▶ **Your tasks**
A: According to the Madagascar eye care text, in what year was Florette nominated to become a Key Informant?
B: Continue the interview with Florette about eye care in Madagascar, starting right after its final question.

▶ **Document text**
* * *

In remote villages throughout Madagascar, many people are living with blindness and visual impairment. They are poor, scared, and unaware that their vision problems can be treated and that low-cost or free services are available.

As a result, Seva’s Malagasy partners have been using an innovative outreach strategy whereby a network of community workers, called Key Informants (KIs), are trained to find and refer people in rural areas, especially women and children, in need of eye care.

KIs are trained on basic eye conditions and travel throughout nearby villages to identify people with eye disease. They encourage and counsel families to attend screening camps and take advantage of the services provided.

At a screening camp in Mandrosohasina, we had the opportunity to talk to Key Informant Florette Ravonimalaca and ask her about her job. Here’s what she had to say.

Key Informant Florette at the screening camp

Florette, a key Informant in Madagascar at the screening camp 

Q: Florette, how did you become a Key Informant?

Florette: In 1998, I was nominated by my neighbours at a health project meeting. They picked me because they think I have a dynamic personality and an ability to convince people to come and get their eyes screened.

Q: What does a Key Informant do?

Florette: A Key Informant is a community health worker. We travel around the villages in our area and talk to people. We identify the people in a village who have potential vision problems and provide them with information on how they can be helped. We do this by going house to house as well as attending church and community meetings.

Q: Do you have other jobs?

Florette: Yes, I am a farmer. I farm rice, legumes and I raise pigs. Being a Key Informant is a volunteer position but I believe that the improvement I make to the welfare of my community is important and I would not change it for the world.

people at screening camp

Patients at the screening

Q: Why did you come to the screening today?

* * *

▶ **Extracted information**

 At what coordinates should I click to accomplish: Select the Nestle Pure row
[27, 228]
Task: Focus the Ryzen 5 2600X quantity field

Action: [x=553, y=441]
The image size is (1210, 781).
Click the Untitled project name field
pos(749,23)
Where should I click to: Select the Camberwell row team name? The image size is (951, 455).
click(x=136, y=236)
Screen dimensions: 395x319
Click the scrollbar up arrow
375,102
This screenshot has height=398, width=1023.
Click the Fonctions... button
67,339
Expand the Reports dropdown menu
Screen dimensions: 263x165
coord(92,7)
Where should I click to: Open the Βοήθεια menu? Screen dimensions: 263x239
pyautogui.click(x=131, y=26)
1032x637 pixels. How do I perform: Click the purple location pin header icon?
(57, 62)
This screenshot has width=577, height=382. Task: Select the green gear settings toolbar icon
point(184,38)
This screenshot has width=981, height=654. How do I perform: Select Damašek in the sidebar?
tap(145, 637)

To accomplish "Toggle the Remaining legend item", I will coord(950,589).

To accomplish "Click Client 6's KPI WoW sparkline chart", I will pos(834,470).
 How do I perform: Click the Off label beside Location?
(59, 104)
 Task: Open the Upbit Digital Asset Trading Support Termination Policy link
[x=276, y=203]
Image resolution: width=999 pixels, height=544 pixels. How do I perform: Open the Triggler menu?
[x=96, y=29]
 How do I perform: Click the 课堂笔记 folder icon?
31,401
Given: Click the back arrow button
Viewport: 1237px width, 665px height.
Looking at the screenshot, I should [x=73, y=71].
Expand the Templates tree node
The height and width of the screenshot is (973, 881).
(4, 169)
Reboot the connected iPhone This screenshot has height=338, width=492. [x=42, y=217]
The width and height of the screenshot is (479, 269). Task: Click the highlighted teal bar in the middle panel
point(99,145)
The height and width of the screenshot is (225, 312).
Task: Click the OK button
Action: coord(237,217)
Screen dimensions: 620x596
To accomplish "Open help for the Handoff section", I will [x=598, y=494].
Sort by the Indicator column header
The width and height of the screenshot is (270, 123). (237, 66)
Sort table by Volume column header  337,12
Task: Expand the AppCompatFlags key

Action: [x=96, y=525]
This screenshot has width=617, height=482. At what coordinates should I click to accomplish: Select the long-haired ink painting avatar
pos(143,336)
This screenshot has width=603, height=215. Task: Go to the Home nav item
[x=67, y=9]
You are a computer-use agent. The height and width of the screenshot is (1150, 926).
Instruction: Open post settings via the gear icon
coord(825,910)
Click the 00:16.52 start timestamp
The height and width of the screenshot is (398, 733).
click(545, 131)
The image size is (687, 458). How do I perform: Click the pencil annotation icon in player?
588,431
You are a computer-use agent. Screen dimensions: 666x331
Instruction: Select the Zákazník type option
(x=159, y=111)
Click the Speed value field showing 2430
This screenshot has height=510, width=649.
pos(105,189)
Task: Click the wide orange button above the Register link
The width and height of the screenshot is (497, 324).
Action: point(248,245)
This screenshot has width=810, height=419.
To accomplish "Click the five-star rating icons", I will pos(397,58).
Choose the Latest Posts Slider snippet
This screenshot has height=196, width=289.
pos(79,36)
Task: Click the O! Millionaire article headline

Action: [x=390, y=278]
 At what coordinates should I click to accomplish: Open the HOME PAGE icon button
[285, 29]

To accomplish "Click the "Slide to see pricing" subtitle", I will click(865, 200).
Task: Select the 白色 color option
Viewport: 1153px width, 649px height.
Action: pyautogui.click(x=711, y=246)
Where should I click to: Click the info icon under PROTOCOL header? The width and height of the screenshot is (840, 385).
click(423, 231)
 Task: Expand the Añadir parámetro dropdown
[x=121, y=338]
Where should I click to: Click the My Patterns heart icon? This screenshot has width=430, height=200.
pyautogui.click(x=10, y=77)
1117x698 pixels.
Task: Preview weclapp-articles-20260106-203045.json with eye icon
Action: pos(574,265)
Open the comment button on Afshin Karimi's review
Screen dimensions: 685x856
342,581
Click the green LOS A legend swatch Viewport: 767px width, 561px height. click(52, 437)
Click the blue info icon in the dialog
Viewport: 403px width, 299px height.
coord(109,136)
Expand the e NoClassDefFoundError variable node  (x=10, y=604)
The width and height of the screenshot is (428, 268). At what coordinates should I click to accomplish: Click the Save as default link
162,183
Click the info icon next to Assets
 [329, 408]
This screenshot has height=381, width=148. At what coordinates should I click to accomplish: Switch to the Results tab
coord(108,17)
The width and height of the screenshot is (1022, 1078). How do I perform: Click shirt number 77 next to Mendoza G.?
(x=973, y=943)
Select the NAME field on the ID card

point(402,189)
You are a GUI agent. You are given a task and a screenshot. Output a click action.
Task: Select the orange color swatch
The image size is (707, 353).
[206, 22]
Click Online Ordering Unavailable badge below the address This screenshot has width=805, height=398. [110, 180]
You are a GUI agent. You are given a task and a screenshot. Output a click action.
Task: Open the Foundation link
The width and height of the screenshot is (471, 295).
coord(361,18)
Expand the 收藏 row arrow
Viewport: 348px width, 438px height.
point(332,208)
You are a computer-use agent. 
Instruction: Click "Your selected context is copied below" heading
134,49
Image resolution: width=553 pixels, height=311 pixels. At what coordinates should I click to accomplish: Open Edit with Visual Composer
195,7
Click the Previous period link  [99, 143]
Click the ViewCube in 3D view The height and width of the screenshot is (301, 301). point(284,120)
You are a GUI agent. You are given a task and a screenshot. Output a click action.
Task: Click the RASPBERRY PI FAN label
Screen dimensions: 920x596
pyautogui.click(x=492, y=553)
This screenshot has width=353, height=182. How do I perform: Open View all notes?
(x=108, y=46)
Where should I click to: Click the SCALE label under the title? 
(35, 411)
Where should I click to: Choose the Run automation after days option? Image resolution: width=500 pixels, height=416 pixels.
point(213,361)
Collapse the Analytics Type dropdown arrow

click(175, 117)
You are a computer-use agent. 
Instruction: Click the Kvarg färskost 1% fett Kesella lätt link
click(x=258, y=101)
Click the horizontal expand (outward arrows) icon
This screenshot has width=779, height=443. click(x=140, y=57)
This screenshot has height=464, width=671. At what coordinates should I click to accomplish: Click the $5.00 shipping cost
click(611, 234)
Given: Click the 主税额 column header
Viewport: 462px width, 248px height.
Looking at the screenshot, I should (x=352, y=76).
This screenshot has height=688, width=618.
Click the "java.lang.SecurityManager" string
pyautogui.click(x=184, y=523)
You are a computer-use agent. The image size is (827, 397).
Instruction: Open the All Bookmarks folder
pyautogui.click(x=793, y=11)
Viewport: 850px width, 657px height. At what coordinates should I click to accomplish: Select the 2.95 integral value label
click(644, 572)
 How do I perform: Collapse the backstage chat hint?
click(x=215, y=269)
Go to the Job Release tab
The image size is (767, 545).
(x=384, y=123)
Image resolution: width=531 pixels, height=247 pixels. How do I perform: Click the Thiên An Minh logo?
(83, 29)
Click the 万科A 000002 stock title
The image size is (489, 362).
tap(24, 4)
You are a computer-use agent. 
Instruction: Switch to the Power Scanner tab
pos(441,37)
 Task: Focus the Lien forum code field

* * *

▶ **Exercise answers**
A: 1998

B:
Florette: I believe it is important for me to witness the screenings and surgeries. Many people are afraid. They believe that at these screenings their eyes will be removed but if I can accurately tell them what happens here and how it works, that can help convince them not to be afraid. I also come here to meet other witnesses of the eye care work. I ask people who have been to a screening to come with me to church services and city council meetings to spread the word about the available eye care services. In this way I can discredit the myths around eye screenings.

Q: Tell us about your family. 

Florette: I have four children, three boys and one girl. Today I brought my daughter Minu so she can learn more about what I do.

Florette's daughter at the screening camp

Florette's Daughter Minu

Q: Minu, what do you think about your mother’s job as a Key Informant?

Minu: She is very busy today talking to the people she brought here and to people she hopes will come speak with her. I am very proud. When I grow up, I hope to be a doctor so that I can have the same positive impact on our community.

Thanks to the dedication and hard work of Key Informants like Florette in Madagascar, more women are accessing eye care services and being given the power of sight.